#### Document extract
━━━

I'm quite happy with the fix for Comcast.

I expect issues with the guide data switch. I will report problems. Which I've done in the past (quite a few time zone issues -- Comcast announces a switch to a Pacific coast feed and the guide changes days/weeks before the actual switch).

TiVo has never been perfect.

*It's still orders of magnitude better than watching regular TV.* I will use TiVo as long as I have OTA/cable. We'll see what I do after I finally cut the cord. I like the TiVo interface.  Hopefully they will have the correct solution for when I make that transition.

- Dan


----------



## danm628 (May 14, 2002)

tivoyahoo said:


> 33 channels wrong in Phoenix? Again, not a small market that gets missed / overlooked / lost in the shuffle of "tons of testing". And the east / west issue is an obvious one to look for and correct ahead of time, not wait til it breaks and then try to clean up the mess afterward.


About 4 years ago (give or take, I didn't keep notes or emails) I had a BUNCH of channels suddenly have a east/west coast time issue. Comcast had switched the channel names in the guide data (i.e. I got channel deleted/added messages) but Comcast actually hadn't switched the feed from the east coast to the west coast.

TiVo did what the guide data said and times were wrong for those channels. Several were ones I recorded on a regular basis.

I don't know how many channels were involved. I reported 4 or 5 that I watched. I'm sure there were others that I didn't watch.

I reported the problem one morning (about 6 am) when I got to work. Got an acknowledgement later that day. Issue was fixed when the next guide data connection was made that night.

I'm not concerned that there are 33 channels wrong in a city. Gracenote wasn't perfect either.

I am concerned about how long it takes to resolve those types of problems. If it's a day or two great. If it's weeks or months then I'm going to be upset.

- Dan


----------



## JackStraw (Oct 22, 2002)

So I guess this means my problems with the CableCard become unpaired with FIOS will continue. Congratulations to all you Comcast subscribers.


----------



## lessd (Jan 23, 2005)

tivoyahoo said:


> :up: good perspective. thanks.
> but I still feel a little uneasy with "robust workaround" coming from a marketing guy when I first read that. why not just simply say "our excellent engineering team got the bug figured out and fixed in the latest update" Instead I feel like I came away with the mechanic having his fingers crossed I don't come back with the car cause the workaround patch didn't hold up but had to get the update out / roamio back on the road with some kinks still to be ironed out. but the initial reviews have been good on RC10 as far as the roamio buffer/record fix so that tempers my cynicism as more of those roll in.


The Roamio chip will not do the job because of the way Comcast is doing its xmitting, so TiVo has done a software* "robust workaround"* the chip, I would guess replacing the chip would be out of the question, so what else could TiVo do, as the problem must be fixed in software, if it to be fixed at all.
If you know of another option let us know, other that a cost free exchange of all Roamios for the equivalent Bolt (when the 6 tuner Bolt comes out).


----------



## tivoyahoo (Sep 4, 2003)

━━━

#### Source data
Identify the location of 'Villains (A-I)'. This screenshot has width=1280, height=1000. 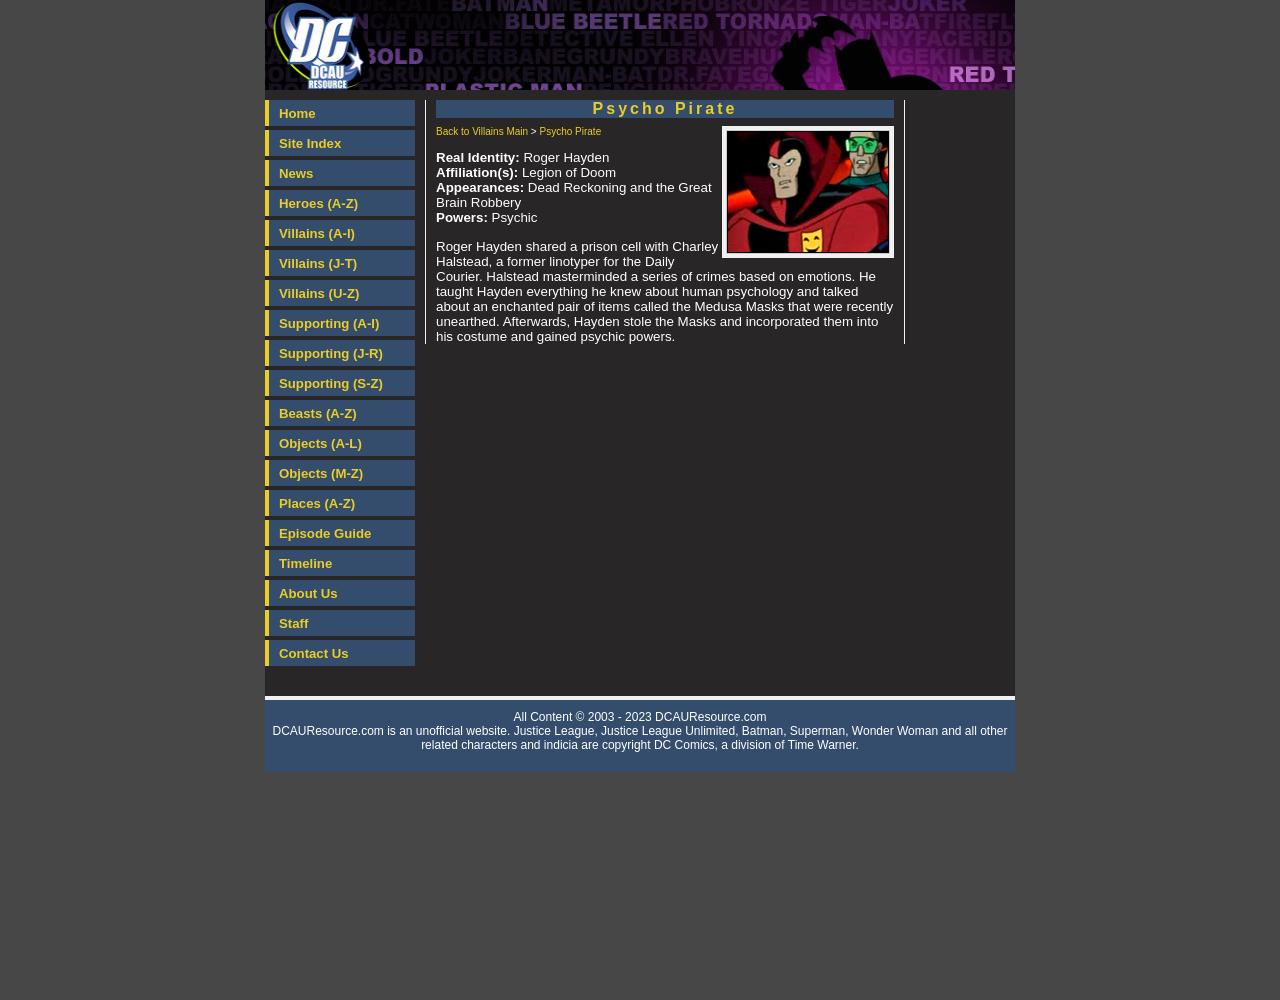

━━━

#### Exercise tasks
1) In the forum thread, when was the east/west coast time issue fixed after Dan reported it?
2) Reproduce the stretch of the forum thread from "So I guess this" through "good perspective. thanks.".

#### Answer set
1) It was fixed when the next guide data connection was made that night.

2)
So I guess this means my problems with the CableCard become unpaired with FIOS will continue. Congratulations to all you Comcast subscribers.


----------



## lessd (Jan 23, 2005)

tivoyahoo said:


> :up: good perspective. thanks.